┏━━

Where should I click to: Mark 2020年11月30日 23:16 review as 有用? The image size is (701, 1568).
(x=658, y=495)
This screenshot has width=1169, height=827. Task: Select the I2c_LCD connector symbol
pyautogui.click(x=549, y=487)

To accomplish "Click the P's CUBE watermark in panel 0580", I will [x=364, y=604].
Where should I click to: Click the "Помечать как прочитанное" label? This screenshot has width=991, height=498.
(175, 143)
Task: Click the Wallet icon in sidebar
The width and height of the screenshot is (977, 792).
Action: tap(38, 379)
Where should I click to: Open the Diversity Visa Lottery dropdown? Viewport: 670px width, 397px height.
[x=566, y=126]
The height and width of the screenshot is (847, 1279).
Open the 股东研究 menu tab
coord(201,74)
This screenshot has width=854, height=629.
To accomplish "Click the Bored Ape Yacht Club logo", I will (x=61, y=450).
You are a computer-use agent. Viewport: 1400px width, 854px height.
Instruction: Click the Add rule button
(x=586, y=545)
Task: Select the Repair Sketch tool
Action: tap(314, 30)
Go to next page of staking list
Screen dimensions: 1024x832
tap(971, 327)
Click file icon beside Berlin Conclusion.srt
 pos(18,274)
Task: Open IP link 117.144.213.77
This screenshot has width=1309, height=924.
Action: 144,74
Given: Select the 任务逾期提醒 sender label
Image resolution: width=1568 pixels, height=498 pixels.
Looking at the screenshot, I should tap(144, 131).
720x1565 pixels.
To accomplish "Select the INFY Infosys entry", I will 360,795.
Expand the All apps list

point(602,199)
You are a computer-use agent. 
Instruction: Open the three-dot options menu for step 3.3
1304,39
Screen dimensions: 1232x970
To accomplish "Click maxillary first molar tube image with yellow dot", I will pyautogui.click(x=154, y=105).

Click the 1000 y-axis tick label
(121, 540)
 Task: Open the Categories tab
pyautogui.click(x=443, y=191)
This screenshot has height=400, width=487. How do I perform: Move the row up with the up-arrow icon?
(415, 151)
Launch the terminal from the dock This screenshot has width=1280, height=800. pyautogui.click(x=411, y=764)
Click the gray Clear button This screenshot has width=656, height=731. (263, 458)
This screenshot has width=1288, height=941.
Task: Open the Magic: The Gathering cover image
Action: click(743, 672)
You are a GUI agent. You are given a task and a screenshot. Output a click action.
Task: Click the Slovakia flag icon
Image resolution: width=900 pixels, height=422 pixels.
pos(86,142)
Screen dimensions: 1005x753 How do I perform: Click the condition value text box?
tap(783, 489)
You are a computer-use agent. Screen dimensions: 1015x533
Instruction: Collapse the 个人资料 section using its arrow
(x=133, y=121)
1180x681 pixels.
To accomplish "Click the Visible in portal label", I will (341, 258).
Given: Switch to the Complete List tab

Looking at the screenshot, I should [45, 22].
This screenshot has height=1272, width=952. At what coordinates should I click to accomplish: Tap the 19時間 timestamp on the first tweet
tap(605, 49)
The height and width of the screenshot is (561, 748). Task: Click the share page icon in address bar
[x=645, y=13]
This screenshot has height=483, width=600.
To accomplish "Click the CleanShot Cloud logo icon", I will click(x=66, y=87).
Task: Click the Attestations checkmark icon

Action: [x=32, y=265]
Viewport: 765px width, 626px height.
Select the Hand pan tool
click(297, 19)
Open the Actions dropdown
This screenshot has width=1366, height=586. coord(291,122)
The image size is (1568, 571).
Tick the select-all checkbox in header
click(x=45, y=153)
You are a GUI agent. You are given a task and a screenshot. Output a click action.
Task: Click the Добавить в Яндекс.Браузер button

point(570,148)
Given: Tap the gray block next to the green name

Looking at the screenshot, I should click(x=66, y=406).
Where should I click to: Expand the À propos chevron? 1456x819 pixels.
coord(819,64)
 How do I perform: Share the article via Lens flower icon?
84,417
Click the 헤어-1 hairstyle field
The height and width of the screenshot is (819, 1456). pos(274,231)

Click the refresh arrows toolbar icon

┗━━

Directions: Look through the data above and return each line where the string "logo" occurs.

Task solution:
To accomplish "Click the Bored Ape Yacht Club logo", I will (x=61, y=450).
To accomplish "Click the CleanShot Cloud logo icon", I will click(x=66, y=87).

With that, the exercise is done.